What the task asks » Return each record shown below exactly, with none omitted.

Available data »
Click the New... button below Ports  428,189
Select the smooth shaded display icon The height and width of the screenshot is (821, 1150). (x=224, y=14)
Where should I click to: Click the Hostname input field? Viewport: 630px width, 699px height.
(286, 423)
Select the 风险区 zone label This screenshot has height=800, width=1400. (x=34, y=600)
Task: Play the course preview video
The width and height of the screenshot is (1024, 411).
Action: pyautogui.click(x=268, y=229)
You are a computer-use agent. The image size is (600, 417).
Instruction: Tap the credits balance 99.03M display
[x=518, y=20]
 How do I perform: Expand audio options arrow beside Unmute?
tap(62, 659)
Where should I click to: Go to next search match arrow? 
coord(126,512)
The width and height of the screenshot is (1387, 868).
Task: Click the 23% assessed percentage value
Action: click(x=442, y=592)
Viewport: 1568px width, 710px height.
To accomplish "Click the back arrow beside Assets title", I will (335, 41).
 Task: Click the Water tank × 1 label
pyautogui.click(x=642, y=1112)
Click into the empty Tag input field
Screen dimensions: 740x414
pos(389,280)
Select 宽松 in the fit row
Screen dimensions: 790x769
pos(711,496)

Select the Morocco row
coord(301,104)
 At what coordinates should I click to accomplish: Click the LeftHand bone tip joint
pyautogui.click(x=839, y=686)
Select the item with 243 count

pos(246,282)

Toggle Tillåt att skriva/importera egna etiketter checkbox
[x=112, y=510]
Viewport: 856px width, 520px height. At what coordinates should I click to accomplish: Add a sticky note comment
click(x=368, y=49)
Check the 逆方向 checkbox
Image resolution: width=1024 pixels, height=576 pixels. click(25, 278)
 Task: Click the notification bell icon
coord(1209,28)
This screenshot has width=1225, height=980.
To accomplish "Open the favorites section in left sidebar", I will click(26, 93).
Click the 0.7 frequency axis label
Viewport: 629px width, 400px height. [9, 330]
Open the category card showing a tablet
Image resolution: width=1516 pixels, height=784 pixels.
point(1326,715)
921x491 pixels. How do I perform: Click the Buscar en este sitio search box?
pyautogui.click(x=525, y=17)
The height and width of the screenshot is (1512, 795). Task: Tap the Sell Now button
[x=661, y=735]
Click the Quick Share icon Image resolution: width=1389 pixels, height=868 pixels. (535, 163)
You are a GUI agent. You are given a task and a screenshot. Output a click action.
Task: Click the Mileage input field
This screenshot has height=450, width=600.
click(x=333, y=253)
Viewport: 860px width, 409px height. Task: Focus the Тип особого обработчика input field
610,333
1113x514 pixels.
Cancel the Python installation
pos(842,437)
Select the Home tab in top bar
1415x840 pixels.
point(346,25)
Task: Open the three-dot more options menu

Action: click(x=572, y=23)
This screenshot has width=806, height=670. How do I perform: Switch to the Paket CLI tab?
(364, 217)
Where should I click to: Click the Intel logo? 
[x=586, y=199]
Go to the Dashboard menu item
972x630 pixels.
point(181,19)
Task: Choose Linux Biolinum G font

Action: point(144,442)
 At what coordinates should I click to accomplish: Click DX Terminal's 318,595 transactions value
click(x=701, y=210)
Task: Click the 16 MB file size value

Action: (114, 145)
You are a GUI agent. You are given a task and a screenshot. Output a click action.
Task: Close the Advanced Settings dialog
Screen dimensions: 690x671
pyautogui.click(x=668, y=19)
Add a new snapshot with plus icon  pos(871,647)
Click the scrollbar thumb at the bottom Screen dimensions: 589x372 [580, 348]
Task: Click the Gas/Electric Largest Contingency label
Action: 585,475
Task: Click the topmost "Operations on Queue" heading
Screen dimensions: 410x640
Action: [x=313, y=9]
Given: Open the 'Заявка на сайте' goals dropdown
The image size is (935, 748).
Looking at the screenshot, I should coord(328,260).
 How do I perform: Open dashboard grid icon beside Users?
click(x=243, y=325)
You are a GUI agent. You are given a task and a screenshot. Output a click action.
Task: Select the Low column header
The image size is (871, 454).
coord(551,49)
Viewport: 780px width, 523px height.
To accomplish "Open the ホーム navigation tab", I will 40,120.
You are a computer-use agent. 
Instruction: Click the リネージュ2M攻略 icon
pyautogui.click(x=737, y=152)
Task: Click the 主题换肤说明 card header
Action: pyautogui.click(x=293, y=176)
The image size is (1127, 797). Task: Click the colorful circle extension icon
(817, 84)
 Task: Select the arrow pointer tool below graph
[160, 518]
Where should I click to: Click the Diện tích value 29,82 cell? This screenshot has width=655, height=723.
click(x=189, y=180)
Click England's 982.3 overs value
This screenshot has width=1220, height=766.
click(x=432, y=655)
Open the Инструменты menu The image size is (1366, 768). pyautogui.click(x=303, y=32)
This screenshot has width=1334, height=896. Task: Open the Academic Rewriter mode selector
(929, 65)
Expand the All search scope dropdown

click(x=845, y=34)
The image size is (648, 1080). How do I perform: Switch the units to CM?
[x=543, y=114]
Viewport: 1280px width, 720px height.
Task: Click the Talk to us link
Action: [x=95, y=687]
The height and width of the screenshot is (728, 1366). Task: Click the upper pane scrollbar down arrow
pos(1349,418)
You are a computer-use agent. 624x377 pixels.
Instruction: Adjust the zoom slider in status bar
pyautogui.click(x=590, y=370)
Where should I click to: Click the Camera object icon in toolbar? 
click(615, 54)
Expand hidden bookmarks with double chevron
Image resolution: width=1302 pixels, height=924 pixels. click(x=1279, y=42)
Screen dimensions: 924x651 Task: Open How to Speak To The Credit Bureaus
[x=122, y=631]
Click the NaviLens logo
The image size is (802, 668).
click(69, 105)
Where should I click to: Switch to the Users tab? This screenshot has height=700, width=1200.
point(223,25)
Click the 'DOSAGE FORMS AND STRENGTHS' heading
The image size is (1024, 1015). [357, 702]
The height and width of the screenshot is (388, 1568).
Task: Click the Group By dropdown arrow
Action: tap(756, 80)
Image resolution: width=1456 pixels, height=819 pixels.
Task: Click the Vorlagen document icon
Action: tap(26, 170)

Output for this exercise »
Click the New... button below Ports  428,189
Select the smooth shaded display icon The height and width of the screenshot is (821, 1150). (x=224, y=14)
Where should I click to: Click the Hostname input field? Viewport: 630px width, 699px height.
(286, 423)
Select the 风险区 zone label This screenshot has height=800, width=1400. (x=34, y=600)
Task: Play the course preview video
The width and height of the screenshot is (1024, 411).
Action: pyautogui.click(x=268, y=229)
You are a computer-use agent. The image size is (600, 417).
Instruction: Tap the credits balance 99.03M display
[x=518, y=20]
 How do I perform: Expand audio options arrow beside Unmute?
tap(62, 659)
Where should I click to: Go to next search match arrow? 
coord(126,512)
The width and height of the screenshot is (1387, 868).
Task: Click the 23% assessed percentage value
Action: click(x=442, y=592)
Viewport: 1568px width, 710px height.
To accomplish "Click the back arrow beside Assets title", I will (335, 41).
 Task: Click the Water tank × 1 label
pyautogui.click(x=642, y=1112)
Click into the empty Tag input field
Screen dimensions: 740x414
pos(389,280)
Select 宽松 in the fit row
Screen dimensions: 790x769
pos(711,496)

Select the Morocco row
coord(301,104)
 At what coordinates should I click to accomplish: Click the LeftHand bone tip joint
pyautogui.click(x=839, y=686)
Select the item with 243 count

pos(246,282)

Toggle Tillåt att skriva/importera egna etiketter checkbox
[x=112, y=510]
Viewport: 856px width, 520px height. At what coordinates should I click to accomplish: Add a sticky note comment
click(x=368, y=49)
Check the 逆方向 checkbox
Image resolution: width=1024 pixels, height=576 pixels. click(25, 278)
 Task: Click the notification bell icon
coord(1209,28)
This screenshot has width=1225, height=980.
To accomplish "Open the favorites section in left sidebar", I will click(26, 93).
Click the 0.7 frequency axis label
Viewport: 629px width, 400px height. [9, 330]
Open the category card showing a tablet
Image resolution: width=1516 pixels, height=784 pixels.
point(1326,715)
921x491 pixels. How do I perform: Click the Buscar en este sitio search box?
pyautogui.click(x=525, y=17)
The height and width of the screenshot is (1512, 795). Task: Tap the Sell Now button
[x=661, y=735]
Click the Quick Share icon Image resolution: width=1389 pixels, height=868 pixels. (535, 163)
You are a GUI agent. You are given a task and a screenshot. Output a click action.
Task: Click the Mileage input field
This screenshot has height=450, width=600.
click(x=333, y=253)
Viewport: 860px width, 409px height. Task: Focus the Тип особого обработчика input field
610,333
1113x514 pixels.
Cancel the Python installation
pos(842,437)
Select the Home tab in top bar
1415x840 pixels.
point(346,25)
Task: Open the three-dot more options menu

Action: click(x=572, y=23)
This screenshot has width=806, height=670. How do I perform: Switch to the Paket CLI tab?
(364, 217)
Where should I click to: Click the Intel logo? 
[x=586, y=199]
Go to the Dashboard menu item
972x630 pixels.
point(181,19)
Task: Choose Linux Biolinum G font

Action: point(144,442)
 At what coordinates should I click to accomplish: Click DX Terminal's 318,595 transactions value
click(x=701, y=210)
Task: Click the 16 MB file size value

Action: (114, 145)
You are a GUI agent. You are given a task and a screenshot. Output a click action.
Task: Close the Advanced Settings dialog
Screen dimensions: 690x671
pyautogui.click(x=668, y=19)
Add a new snapshot with plus icon  pos(871,647)
Click the scrollbar thumb at the bottom Screen dimensions: 589x372 [580, 348]
Task: Click the Gas/Electric Largest Contingency label
Action: 585,475
Task: Click the topmost "Operations on Queue" heading
Screen dimensions: 410x640
Action: [x=313, y=9]
Given: Open the 'Заявка на сайте' goals dropdown
The image size is (935, 748).
Looking at the screenshot, I should coord(328,260).
 How do I perform: Open dashboard grid icon beside Users?
click(x=243, y=325)
You are a GUI agent. You are given a task and a screenshot. Output a click action.
Task: Select the Low column header
The image size is (871, 454).
coord(551,49)
Viewport: 780px width, 523px height.
To accomplish "Open the ホーム navigation tab", I will 40,120.
You are a computer-use agent. 
Instruction: Click the リネージュ2M攻略 icon
pyautogui.click(x=737, y=152)
Task: Click the 主题换肤说明 card header
Action: pyautogui.click(x=293, y=176)
The image size is (1127, 797). Task: Click the colorful circle extension icon
(817, 84)
 Task: Select the arrow pointer tool below graph
[160, 518]
Where should I click to: Click the Diện tích value 29,82 cell? This screenshot has width=655, height=723.
click(x=189, y=180)
Click England's 982.3 overs value
This screenshot has width=1220, height=766.
click(x=432, y=655)
Open the Инструменты menu The image size is (1366, 768). pyautogui.click(x=303, y=32)
This screenshot has width=1334, height=896. Task: Open the Academic Rewriter mode selector
(929, 65)
Expand the All search scope dropdown

click(x=845, y=34)
The image size is (648, 1080). How do I perform: Switch the units to CM?
[x=543, y=114]
Viewport: 1280px width, 720px height.
Task: Click the Talk to us link
Action: [x=95, y=687]
The height and width of the screenshot is (728, 1366). Task: Click the upper pane scrollbar down arrow
pos(1349,418)
You are a computer-use agent. 624x377 pixels.
Instruction: Adjust the zoom slider in status bar
pyautogui.click(x=590, y=370)
Where should I click to: Click the Camera object icon in toolbar? 
click(615, 54)
Expand hidden bookmarks with double chevron
Image resolution: width=1302 pixels, height=924 pixels. click(x=1279, y=42)
Screen dimensions: 924x651 Task: Open How to Speak To The Credit Bureaus
[x=122, y=631]
Click the NaviLens logo
The image size is (802, 668).
click(69, 105)
Where should I click to: Switch to the Users tab? This screenshot has height=700, width=1200.
point(223,25)
Click the 'DOSAGE FORMS AND STRENGTHS' heading
The image size is (1024, 1015). [357, 702]
The height and width of the screenshot is (388, 1568).
Task: Click the Group By dropdown arrow
Action: tap(756, 80)
Image resolution: width=1456 pixels, height=819 pixels.
Task: Click the Vorlagen document icon
Action: tap(26, 170)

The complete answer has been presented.